Although water is essential to keep cats healthy and strong, they don't need it straight out of the womb. Newborn kittens are able to get all of the nutrition that they need from their mother's milk. If mama cat isn't around, then a kitten milk replacer shall do, too.
Up until kitties reach approximately 1 month in age, anything other than their mother's milk is totally unnecessary. No other sustenance -- not even water -- is yet required. The ASPCA states that this milk provides all of a kitten's required nourishment. This applies only to mom's milk though, as cow's milk can often lead to tummy distress and diarrhea troubles in kittens, so be careful and keep it away from them.
In the event that the mother cat isn't available, commercial kitten milk replacers also can provide the little ones with their dietary needs. If possible, a foster mother cat for nursing purposes is even better!
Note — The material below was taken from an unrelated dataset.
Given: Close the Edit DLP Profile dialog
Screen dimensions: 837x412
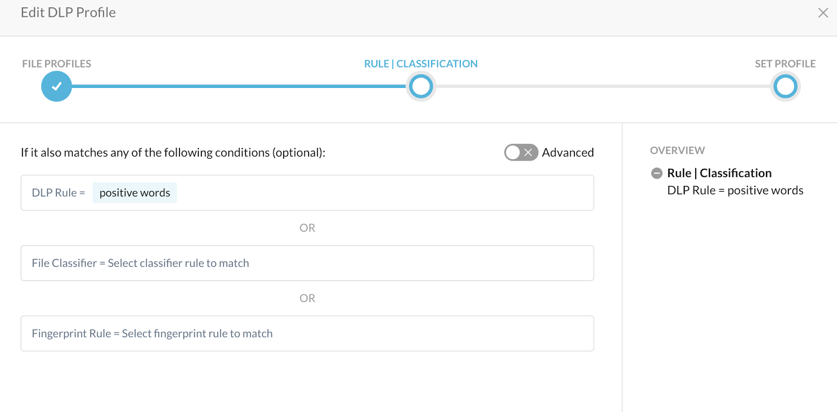Looking at the screenshot, I should coord(823,13).
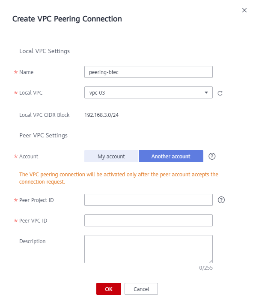Click the Peer VPC Settings heading

pyautogui.click(x=43, y=135)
According to the ASPCA, queen cats typically begin the progressive weaning process when their litters are about 4 weeks old. Weaning doesn't just happen overnight, however, and often takes up to 10 weeks. By the end of the course, the kitties are usually consuming mostly solid and wet foods -- with a little bit of casual nursing here and there.
The weaning process isn't just about kittens beginning to eat "normal" wet and dry kitten-specific, protein-rich foods. It's also about the very important introduction to drinking water. H20 is vital for keeping kittens healthy and lively. At around 4 weeks old, as soon as kittens start eating foods that aren't their mother's milk, it is crucial that the fluff balls always have clean water available to them -- in a shallow water bowl that is convenient to lap up, of course.
If you're in charge of weaning duties, your first few attempts to encourage the wee ones to drink water may not be so easy. The kittens will probably end up with water splashed all over them and may start going into sneezing fits, but don't be surprised. Keep things tidy by putting some paper under the bowls -- you'll probably need it!
Always check with your veterinarian before changing your pet’s diet, medication, or physical activity routines. This information is not a substitute for a vet’s opinion.